— start of EXERCISE INPUT —

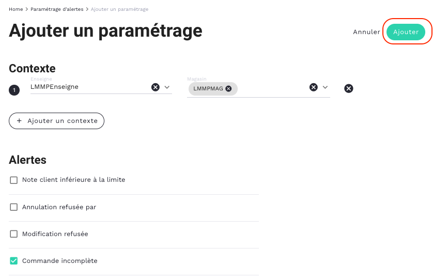
Task: Enable the "Annulation refusée par" alert
Action: (x=14, y=207)
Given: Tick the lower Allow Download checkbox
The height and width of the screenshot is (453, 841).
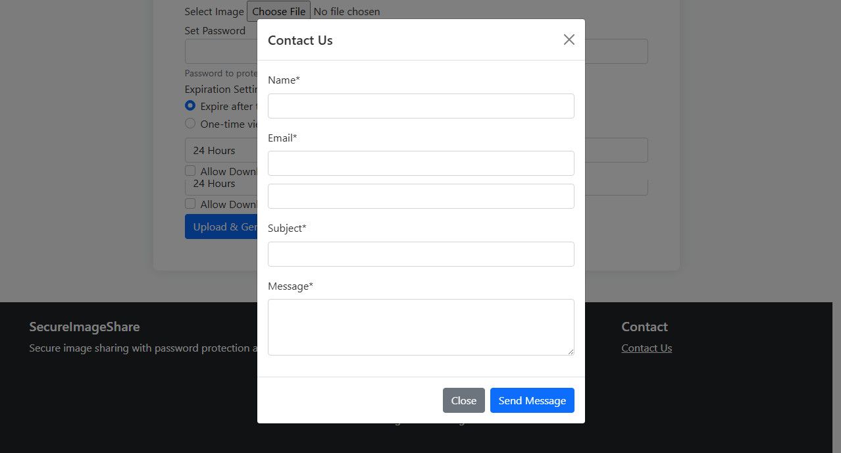Looking at the screenshot, I should click(190, 204).
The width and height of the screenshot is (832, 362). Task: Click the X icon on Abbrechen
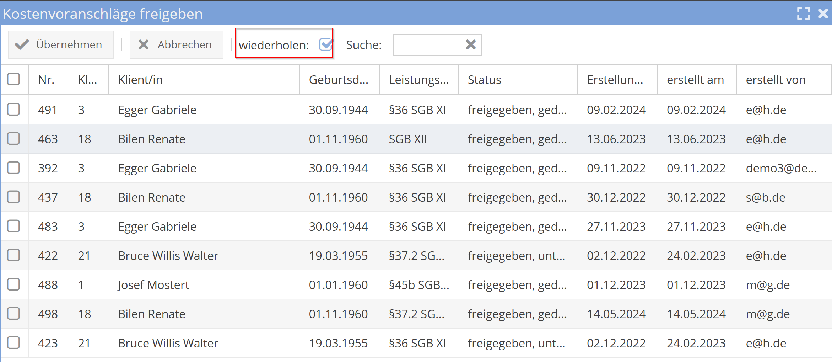tap(144, 44)
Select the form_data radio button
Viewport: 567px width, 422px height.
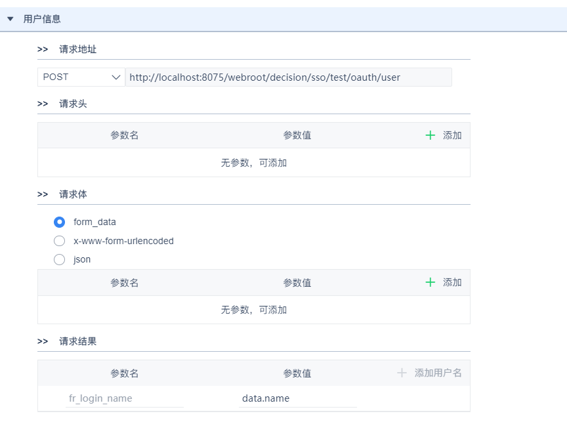[x=60, y=222]
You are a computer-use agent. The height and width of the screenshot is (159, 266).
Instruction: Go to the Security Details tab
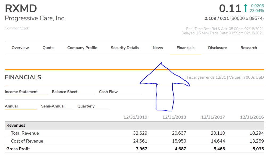125,48
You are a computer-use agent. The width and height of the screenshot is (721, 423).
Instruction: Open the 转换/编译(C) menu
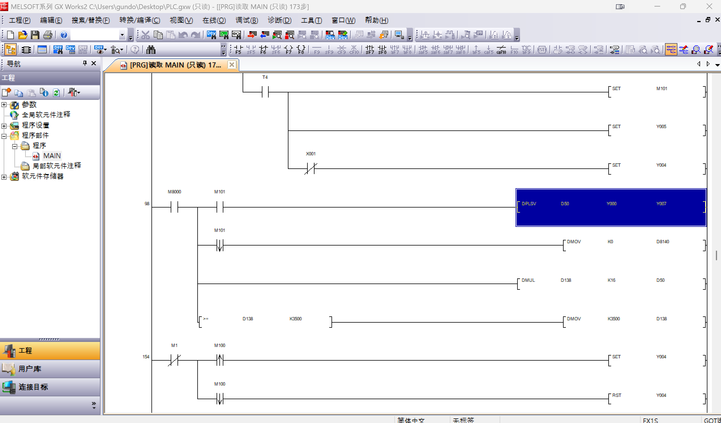[140, 20]
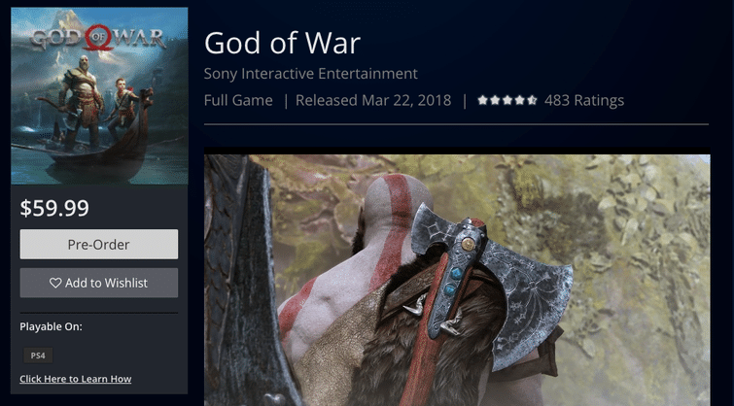The image size is (734, 406).
Task: Click the Released Mar 22, 2018 text
Action: [373, 100]
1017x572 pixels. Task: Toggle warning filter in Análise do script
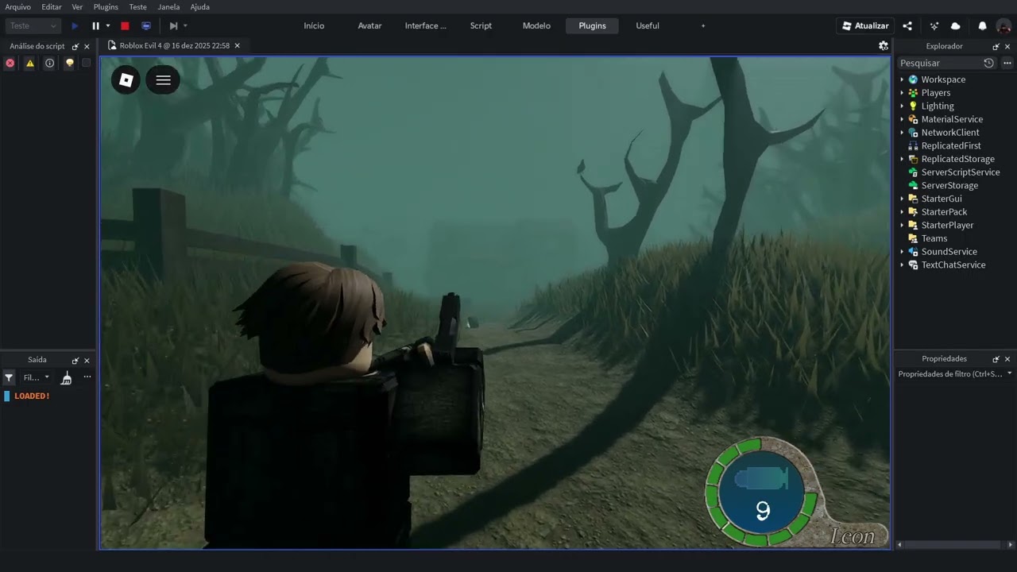(x=29, y=63)
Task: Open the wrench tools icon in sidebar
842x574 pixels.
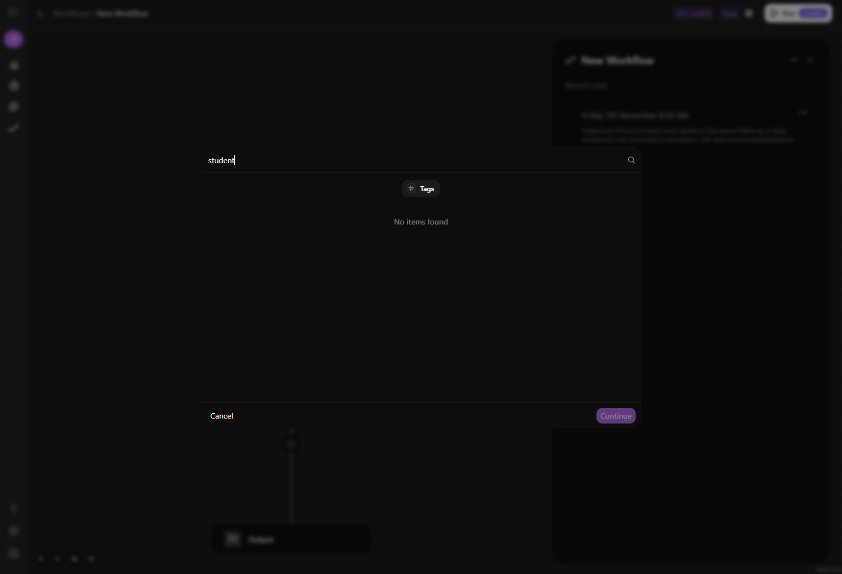Action: (x=14, y=128)
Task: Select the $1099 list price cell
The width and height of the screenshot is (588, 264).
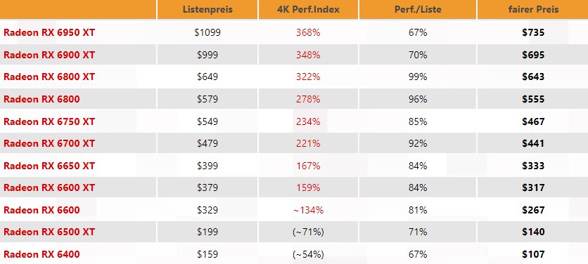Action: 207,32
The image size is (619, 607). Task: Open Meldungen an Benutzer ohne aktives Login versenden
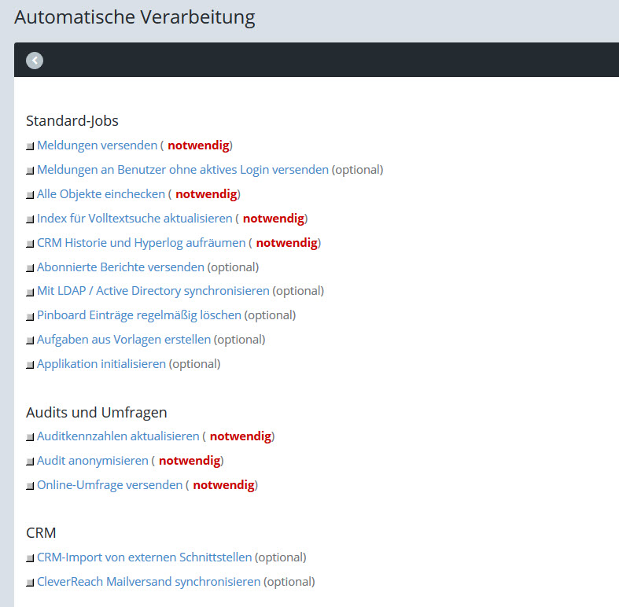point(182,170)
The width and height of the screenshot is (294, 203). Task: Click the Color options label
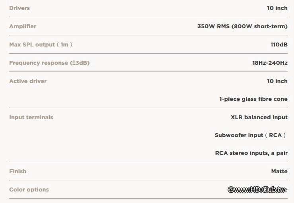29,189
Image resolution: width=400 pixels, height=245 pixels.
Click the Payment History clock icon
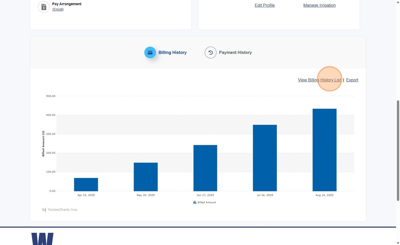(x=210, y=52)
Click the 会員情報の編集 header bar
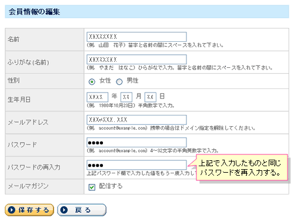The image size is (294, 221). click(x=147, y=12)
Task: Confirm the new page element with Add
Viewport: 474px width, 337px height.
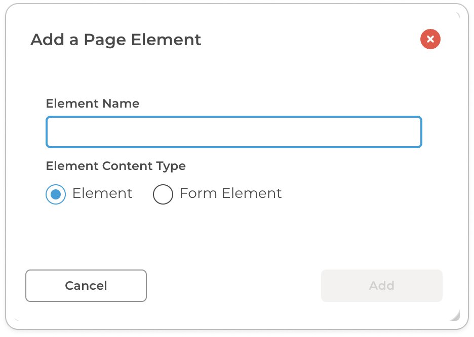Action: [x=381, y=286]
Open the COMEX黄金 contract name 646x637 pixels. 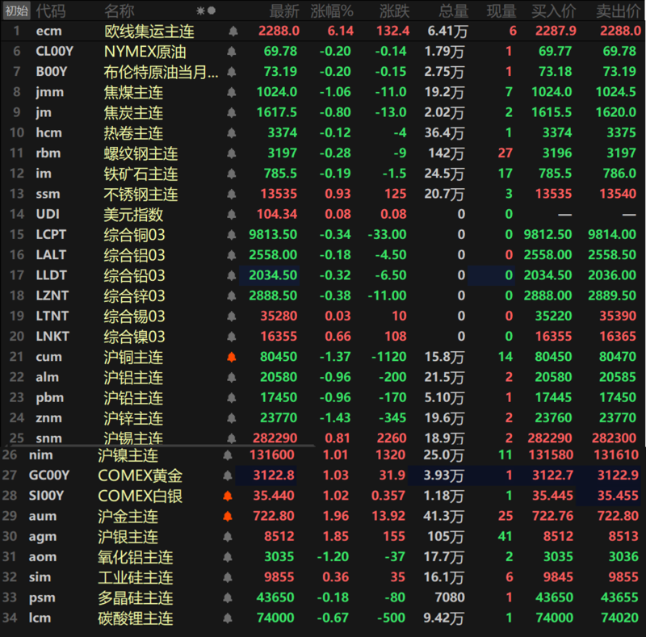click(140, 476)
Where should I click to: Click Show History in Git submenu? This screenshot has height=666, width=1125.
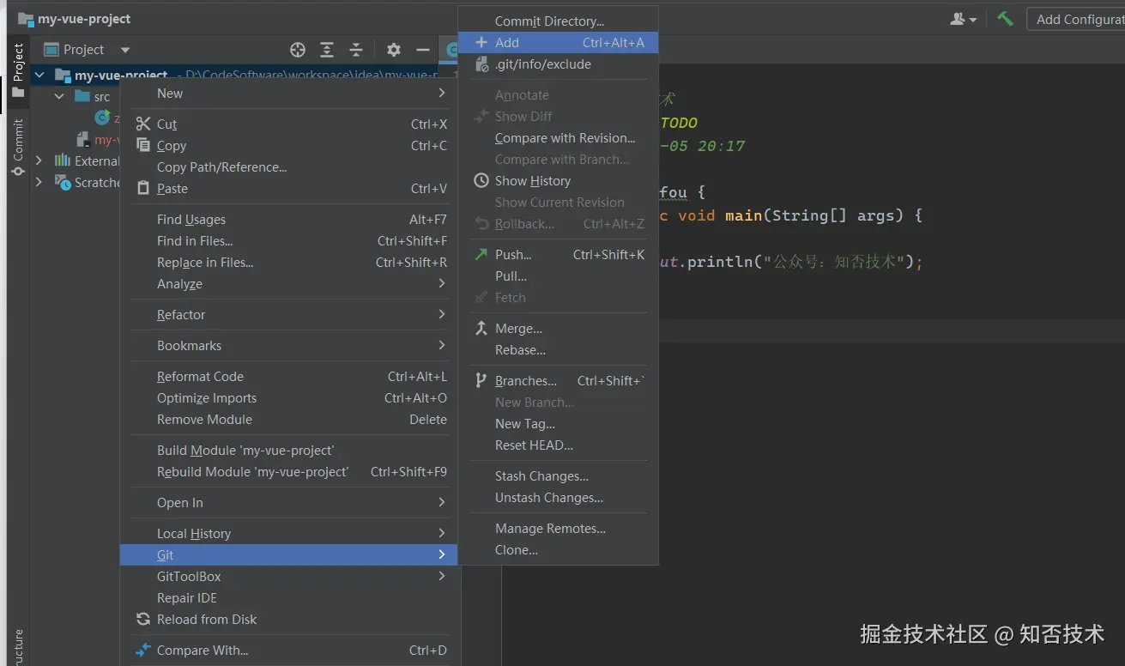(532, 181)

— end of EXERCISE INPUT —

EXERCISE: Rewrite the lines from the one containing "Given: Tick the lower Allow Download checkbox" through the one containing "tap(144, 44)", inclusive, replacing "checkbox" with "toggle" and changing nothing else. Leave the pictures out of your answer.

OUTPUT BELOW:
Given: Tick the lower Allow Download toggle
The height and width of the screenshot is (453, 841).
Looking at the screenshot, I should click(190, 204).
The width and height of the screenshot is (832, 362). Task: Click the X icon on Abbrechen
tap(144, 44)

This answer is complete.